Ora, nulla di male a non sapere queste cose, ma cosa succede se le ignori e sbagli metafora? Cosa succede se racconti alle persone una storia che non sta in piedi? Semplicemente che il modelli che proponi come sintesi del tuo ragionamento, forse, anche quello viene meno. Certo, la semplificazione è una dote, ma la banalizzazione no, e illudere le nuove generazioni di un futuro semplice e comodo forse è qualcosa di più e di peggio di una semplice metafora sbagliata.
A ben vedere dietro la metafora della new economy e del ciclismo c’è un’idea leaderistica dell’uomo solo al comando, e della squadra come strumento al servizio della sua ascesa.

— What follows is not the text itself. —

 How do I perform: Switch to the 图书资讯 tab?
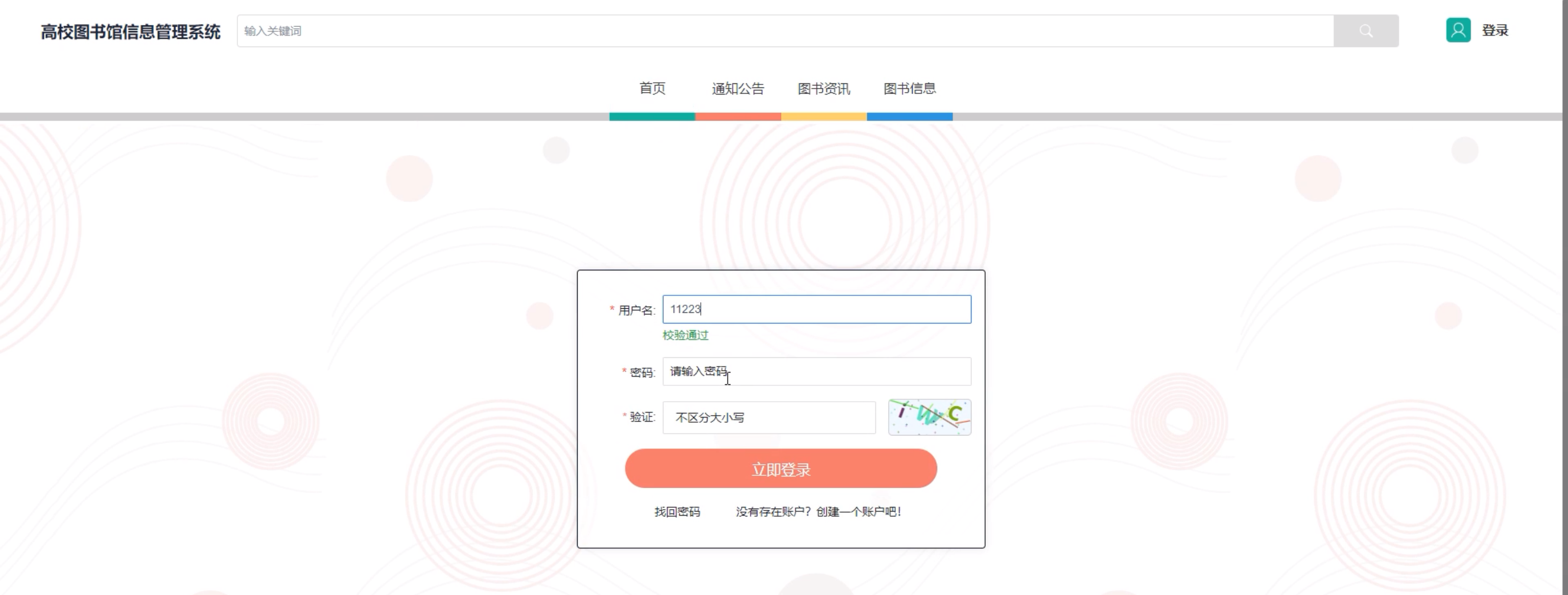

Ma nella vita reale i software non li realizza mai un solo uomo ma decine e centinaia di programmatori, che studiamo molto e lavorano quattordici ore al giorno per risolvere anche un unico problema alla volta, per un risultato comune.
Dare davvero spazio alle giovani generazioni significa intanto trattarle da adulte, smettere di raccontare favole, di semplificare la storia, e raccontargli le cose per come sono davvero. anche quando le verità sono scomode e meno aderenti ad un’immagine illusoria e pubblicitaria.
Essere leader è cosa diversa da essere un convincitore di piazza, e passa dal far comprendere e accettare una visione cruda ma vera piuttosto che far credere ad una favola che non esiste.